Cuando se trata a tiempo y de la manera correcta, los médicos aseguran que en el 80 % de los casos la alergia alimentaria se supera cuando el niño tiene dos años. Pero si no, puede terminar en un alergia alimentaria múltiple. “Cuando el tratamiento no parte a tiempo, el sistema inmunológico está tan irritado, que, ante la inflamación, se confunde y empieza a reaccionar a las proteínas de alimentos que en un principio no rechazaba”, explica la inmunóloga Jessica Salinas.

Té y arroz

En 2007 un grupo de 13 familias chilenas empezó a hacer ruido para visibilizar los problemas que enfrentan los padres cuyos hijos tenían alergias alimentarias: el desconocimiento de muchos pedriatras del tema, la dificultad de dar con un diagnóstico, el alto costo que significa modificar la dieta y el esfuerzo que tienen que hacer las madres, que por indicación médica, les solicitan extender la lactancia hasta el año, lo que significa presentar licencias una vez concluido el postnatal.

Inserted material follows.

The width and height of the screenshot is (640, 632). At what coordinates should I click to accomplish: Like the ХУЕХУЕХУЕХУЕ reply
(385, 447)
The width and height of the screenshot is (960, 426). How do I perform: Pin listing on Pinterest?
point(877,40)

Entre ellas, estaba Patricia Carmelo, la actual presidenta de la Fundación Creciendo con Alergias, cuya historia partió en Boston, Estados Unidos, donde dio a luz a su única hija Rocío. Fue a la tercera semana cuando, al momento de mudarla, abrió el pañal y lo encontró lleno de sangre. Entonces corrió a Urgencia donde el pediatra le sugirió dejar de tomar leche. También le dijo que, de no hacer la dieta, la alternativa era dejar de amamantar a su hija y darle la fórmula especial y que, si bien eran caras, el sistema de salud en Estados Unidos las cubría. Patricia optó por lo primero; dejó ella de consumir leche de vaca y sus derivados y su hija reaccionó bien.

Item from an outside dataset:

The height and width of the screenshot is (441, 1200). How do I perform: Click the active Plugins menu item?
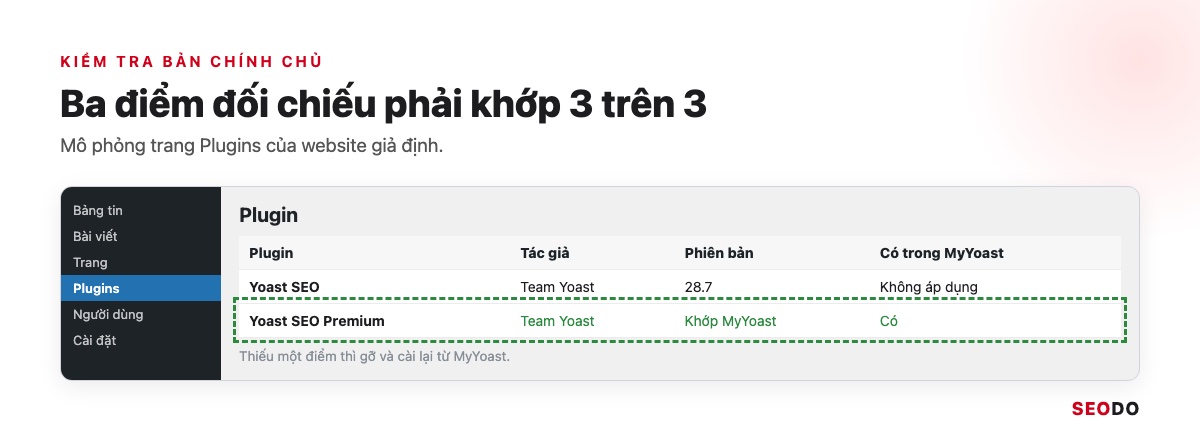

La crisis se gatilló cuando, ya instalada en Santiago, su hija de 8 meses apenas subía de peso. “Estaba mal, tenía la piel gris, se le caía el pelo y estaba desnutrida”, dice. “Yo no sabía qué hacer, aunque era obvio que algo le pasaba”.

Hasta que un día, al abrir el pañal, Patricia descubrió nuevamente coágulos de sangre. En ese instante partió a la Urgencia de la Clínica Alemana, donde la derivaron a la gastroenteróloga Isabel Miquel. “Cuando la vio me dijo ‘esto es alergia a la proteína de la leche de vaca’ y que, como probablemente tuvo un mal tratamiento, se le había expandido a más cosas. Esa fue la primera vez que yo escuché que existía algo así”. Ese mismo día Patricia comenzó una dieta donde, además de dejar de consumir todo lo que tuviera leche de vaca y soya, tuvo que eliminar todo lo que tuviera hasta la mínima traza de huevo, frutos secos, pescados y mariscos. Para tener alguna ayuda, la doctora le pasó el correo electrónico de otra paciente que junto a otros papás de niños alérgicos alimentarios, compartían recetas por mail.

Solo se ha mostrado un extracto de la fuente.